→ **What is required**
Retrieve all lines below that have the string "computer".
········
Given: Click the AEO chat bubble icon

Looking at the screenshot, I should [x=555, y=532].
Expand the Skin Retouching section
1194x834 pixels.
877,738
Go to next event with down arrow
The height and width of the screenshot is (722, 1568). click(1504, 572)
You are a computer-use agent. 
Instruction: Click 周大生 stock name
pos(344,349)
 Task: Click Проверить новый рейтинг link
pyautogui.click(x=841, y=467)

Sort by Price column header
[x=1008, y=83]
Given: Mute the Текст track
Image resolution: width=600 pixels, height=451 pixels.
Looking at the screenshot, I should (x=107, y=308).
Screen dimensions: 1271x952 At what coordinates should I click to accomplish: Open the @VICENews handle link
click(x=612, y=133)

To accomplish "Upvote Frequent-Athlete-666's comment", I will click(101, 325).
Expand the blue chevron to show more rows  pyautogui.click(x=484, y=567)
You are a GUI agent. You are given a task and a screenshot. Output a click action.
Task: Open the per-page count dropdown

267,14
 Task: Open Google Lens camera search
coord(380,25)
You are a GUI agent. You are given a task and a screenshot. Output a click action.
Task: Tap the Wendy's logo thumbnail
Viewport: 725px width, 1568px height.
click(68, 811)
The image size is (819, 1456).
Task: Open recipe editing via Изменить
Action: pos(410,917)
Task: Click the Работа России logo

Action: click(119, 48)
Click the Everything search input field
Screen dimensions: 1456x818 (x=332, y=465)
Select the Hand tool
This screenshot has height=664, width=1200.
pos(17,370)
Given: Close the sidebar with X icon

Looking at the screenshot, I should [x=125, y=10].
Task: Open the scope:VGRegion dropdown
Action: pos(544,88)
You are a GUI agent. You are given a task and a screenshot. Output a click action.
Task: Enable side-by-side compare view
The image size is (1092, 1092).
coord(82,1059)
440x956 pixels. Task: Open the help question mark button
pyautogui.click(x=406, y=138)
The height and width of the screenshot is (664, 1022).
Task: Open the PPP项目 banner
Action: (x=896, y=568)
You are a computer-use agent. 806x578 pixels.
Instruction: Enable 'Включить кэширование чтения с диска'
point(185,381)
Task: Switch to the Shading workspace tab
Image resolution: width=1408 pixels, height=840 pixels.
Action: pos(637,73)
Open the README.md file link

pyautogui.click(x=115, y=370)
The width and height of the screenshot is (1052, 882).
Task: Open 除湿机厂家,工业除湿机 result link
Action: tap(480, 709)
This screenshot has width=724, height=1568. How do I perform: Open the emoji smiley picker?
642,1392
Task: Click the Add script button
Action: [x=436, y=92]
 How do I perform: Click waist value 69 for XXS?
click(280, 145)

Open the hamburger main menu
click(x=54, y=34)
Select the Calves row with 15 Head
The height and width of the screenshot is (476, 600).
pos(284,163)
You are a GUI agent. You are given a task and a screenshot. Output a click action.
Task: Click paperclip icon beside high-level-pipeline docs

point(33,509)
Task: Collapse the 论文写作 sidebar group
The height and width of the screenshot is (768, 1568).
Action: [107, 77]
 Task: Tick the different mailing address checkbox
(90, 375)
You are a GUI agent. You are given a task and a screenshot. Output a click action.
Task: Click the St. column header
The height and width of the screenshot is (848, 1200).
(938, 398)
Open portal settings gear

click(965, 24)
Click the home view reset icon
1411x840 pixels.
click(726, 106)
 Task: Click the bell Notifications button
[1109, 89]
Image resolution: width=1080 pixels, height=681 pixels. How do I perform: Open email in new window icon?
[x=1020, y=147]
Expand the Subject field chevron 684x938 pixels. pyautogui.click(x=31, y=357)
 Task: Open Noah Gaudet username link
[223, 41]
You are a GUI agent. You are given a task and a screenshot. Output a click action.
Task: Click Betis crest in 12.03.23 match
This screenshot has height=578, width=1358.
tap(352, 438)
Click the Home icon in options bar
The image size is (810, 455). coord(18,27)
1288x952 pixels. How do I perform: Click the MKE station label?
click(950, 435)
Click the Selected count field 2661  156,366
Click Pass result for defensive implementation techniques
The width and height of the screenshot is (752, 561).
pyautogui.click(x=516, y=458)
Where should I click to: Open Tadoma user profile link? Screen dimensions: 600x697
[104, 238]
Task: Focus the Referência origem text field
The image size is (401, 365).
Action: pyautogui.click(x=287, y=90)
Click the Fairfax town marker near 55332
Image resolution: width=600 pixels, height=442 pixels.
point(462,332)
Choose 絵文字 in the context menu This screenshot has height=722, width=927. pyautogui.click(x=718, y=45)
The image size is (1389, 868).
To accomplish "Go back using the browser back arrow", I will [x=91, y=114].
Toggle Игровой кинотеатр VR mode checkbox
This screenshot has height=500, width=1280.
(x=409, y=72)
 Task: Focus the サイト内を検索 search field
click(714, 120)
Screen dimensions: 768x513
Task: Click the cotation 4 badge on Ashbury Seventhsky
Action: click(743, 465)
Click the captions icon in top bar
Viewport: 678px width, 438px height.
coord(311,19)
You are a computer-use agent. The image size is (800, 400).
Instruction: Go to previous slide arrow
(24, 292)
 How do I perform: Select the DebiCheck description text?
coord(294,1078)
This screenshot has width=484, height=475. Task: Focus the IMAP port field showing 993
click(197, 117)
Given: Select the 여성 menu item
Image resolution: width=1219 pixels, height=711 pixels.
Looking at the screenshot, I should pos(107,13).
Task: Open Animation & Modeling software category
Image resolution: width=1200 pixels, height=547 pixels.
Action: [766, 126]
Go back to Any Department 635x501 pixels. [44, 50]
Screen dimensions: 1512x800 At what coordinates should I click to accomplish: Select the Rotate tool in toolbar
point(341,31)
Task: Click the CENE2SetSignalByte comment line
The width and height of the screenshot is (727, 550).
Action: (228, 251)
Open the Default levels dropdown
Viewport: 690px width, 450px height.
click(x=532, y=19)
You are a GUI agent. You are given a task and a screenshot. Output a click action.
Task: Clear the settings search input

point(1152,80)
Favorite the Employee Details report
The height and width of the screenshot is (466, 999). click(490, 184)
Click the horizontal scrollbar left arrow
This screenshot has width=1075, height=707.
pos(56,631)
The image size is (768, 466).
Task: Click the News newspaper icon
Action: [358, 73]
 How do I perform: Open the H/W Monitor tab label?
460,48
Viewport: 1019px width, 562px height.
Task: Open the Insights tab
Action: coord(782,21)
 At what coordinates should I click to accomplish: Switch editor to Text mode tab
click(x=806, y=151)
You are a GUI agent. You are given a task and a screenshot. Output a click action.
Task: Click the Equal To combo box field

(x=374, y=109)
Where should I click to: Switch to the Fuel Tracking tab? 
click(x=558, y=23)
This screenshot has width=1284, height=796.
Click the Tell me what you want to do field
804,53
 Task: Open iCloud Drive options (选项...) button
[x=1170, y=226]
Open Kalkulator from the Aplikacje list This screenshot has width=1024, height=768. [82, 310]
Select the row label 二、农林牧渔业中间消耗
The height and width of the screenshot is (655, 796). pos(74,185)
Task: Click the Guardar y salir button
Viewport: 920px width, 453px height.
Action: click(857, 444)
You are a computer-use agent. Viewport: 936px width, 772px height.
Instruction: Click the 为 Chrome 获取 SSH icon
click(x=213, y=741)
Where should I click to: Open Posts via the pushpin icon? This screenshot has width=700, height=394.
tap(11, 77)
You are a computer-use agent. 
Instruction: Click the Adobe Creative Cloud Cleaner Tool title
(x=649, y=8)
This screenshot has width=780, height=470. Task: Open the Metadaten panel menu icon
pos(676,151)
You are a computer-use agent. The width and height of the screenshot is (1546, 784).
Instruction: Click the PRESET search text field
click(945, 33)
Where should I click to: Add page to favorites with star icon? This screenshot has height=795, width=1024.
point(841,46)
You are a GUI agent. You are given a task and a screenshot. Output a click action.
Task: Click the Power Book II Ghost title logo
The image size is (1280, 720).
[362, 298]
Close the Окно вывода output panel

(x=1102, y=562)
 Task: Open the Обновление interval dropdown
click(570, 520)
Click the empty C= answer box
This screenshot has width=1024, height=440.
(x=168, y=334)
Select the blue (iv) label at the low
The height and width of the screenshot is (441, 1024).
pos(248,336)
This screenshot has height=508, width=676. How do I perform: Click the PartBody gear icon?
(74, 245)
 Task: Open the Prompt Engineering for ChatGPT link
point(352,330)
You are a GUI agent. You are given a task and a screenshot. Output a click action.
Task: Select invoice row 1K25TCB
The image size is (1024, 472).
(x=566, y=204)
········
→ **Result for this task**
You are a computer-use agent. 
You are a computer-use agent. 806x578 pixels.
You are a computer-use agent. The image size is (800, 400).
You are a computer-use agent. Viewport: 936px width, 772px height.
You are a computer-use agent. 
You are a computer-use agent. The width and height of the screenshot is (1546, 784).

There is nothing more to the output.